Nicaragua formally withdraws from the OAS

After Venezuela, the country is the second to suspend its participation in the body which claims to work for continental cooperation

April 26, 2022 by Brasil de Fato
Nicaraguan Foreign Minister Denis Moncada accuses OAS of being an "instrument of US imperialism". Photo: Cepal

Nicaragua has officially withdrawn from the Organization of American States (OAS), closing the organization’s regional office in its capital, Managua, and announcing its absence from the upcoming deliberative spaces. In November, the Nicaraguan government had already sent a letter to OAS Secretary General Luis Almagro, communicating its intention to leave the regional alliance.

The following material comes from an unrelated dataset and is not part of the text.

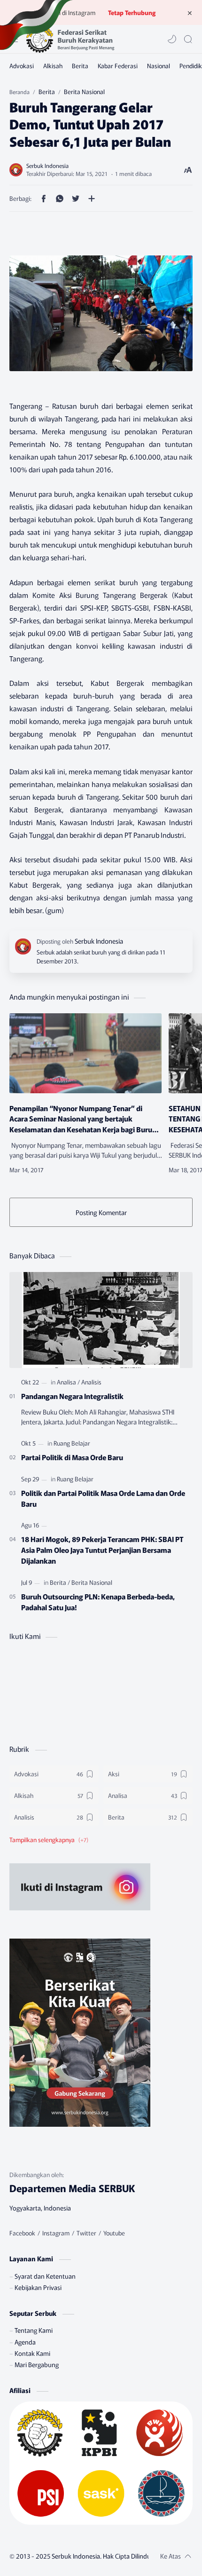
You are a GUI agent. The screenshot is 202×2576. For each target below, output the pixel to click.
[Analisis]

“We ratify our decision of November 19, 2021 to leave the OAS. We also communicate that as of that date we will not be part of this deceitful agency or any of its bodies, such as the Permanent Council, Commissions, meetings or the Summit of the Americas,” Nicaragua said in a statement on Sunday April 24.

In the same text, they characterize the OAS as “one of the political instruments of intervention and domination of the US State Department.”

The OAS which was founded 73 years ago in theory is supposed to bring together all 35 countries of the American continent. Several Latin American countries have denounced the body’s close involvement with coups in the region, as in Bolivia in 2019, and in other destabilizing efforts, such as the recognition of self-proclaimed President Juan Guaidó in Venezuela.

In November last year, the OAS did not recognize the legitimacy of Daniel Ortega’s (FSLN) electoral victory for his 5th term as president with 75.8% of the vote.

Nicaragua is the second country, after Venezuela, to voluntarily withdraw from the OAS. The withdrawal process, foreseen in the organization’s founding charter, establishes a two-year period for a member nation to notify its intention and withdraw from the OAS, but Nicaragua was ahead of schedule and closed the OAS regional office only five months after notifying its withdrawal.

The direct consequences of leaving the organization depend on the Nicaraguan state’s relationship with other multilateral organizations. Nicaragua also loses its representation in the Inter-American Court and Commission on Human Rights, as well as, theoretically, it would not be able to access financing and credit from the Inter-American Development Bank (IDB).

The Bolivarian Alliance of the Peoples of Our America (ALBA-TCP) called the decision of the Nicaraguan government “dignified, coherent, and sovereign”. In a statement, they wrote “we condemn the attacks and repeated attempts at destabilization against the legitimate government of the Republic of Nicaragua.”

This article first appeared in Portuguese on Brasil de Fato.